_Objectives:_
1) From the Moody's rating notice, print the passage starting with "Approximately $148 million" and going on through "outlook is stable.".
2) Answer these questions from the Moody's rating notice:
(a) On what date was the notice issued?
(b) Approximately how much debt is affected by the upgrade?
(c) What is the stated capacity of the Wells hydro dam?

_Text:_

────────────────

Moody's upgrades Douglas County Public Utility District 1, WA's to Aa2 from Aa3. Outlook is stable

16 Aug 2021

Approximately $148 million of debt securities affected

New York, August 16, 2021 -- Moody's Investors Service has upgraded Douglas County Public Utility District 1, WA's (Douglas PUD) electric distribution system and Wells hydroelectric system revenue bonds to Aa2 from Aa3. The rating outlook is stable.

RATINGS RATIONALE

Douglas PUD's upgrade to Aa2 reflects robust debt service coverage ratios (DSCR) exceeding 4.0x, additional revenue earned by the district given its contract with Portland General Electric Company (PGE, A3 stable) that started in May 2020, and the utility's expectation that it will achieve a key milestone of refurbishing half of its ten turbines at the 840 MW Wells hydro dam (Wells) by early 2022. The district's substantial increase to its DSCR from an average of around 1.20x from 2011-2017 to well above 4.0x since 2019 reflects both a near doubling of net revenues and an almost 46% step down to scheduled debt service. Supporting the significant revenue increase are power purchase agreements (PPAs) with investment grade utility counterparties that provides substantially greater compensation to Douglas PUD compared to the legacy take-or-pay contracts that were in place for over fifty years and expired in 2018.

────────────────

_Records:_
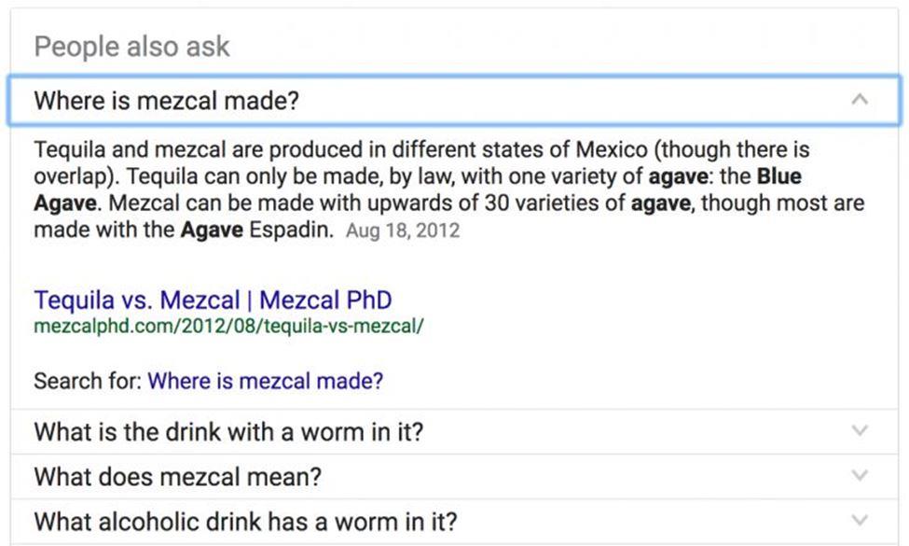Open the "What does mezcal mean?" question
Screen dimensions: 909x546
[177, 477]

────────────────

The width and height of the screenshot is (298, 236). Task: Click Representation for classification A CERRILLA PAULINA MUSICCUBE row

────────────────

_Results of the exercise:_
1)
Approximately $148 million of debt securities affected

New York, August 16, 2021 -- Moody's Investors Service has upgraded Douglas County Public Utility District 1, WA's (Douglas PUD) electric distribution system and Wells hydroelectric system revenue bonds to Aa2 from Aa3. The rating outlook is stable.

2)
(a) August 16, 2021
(b) Approximately $148 million
(c) 840 MW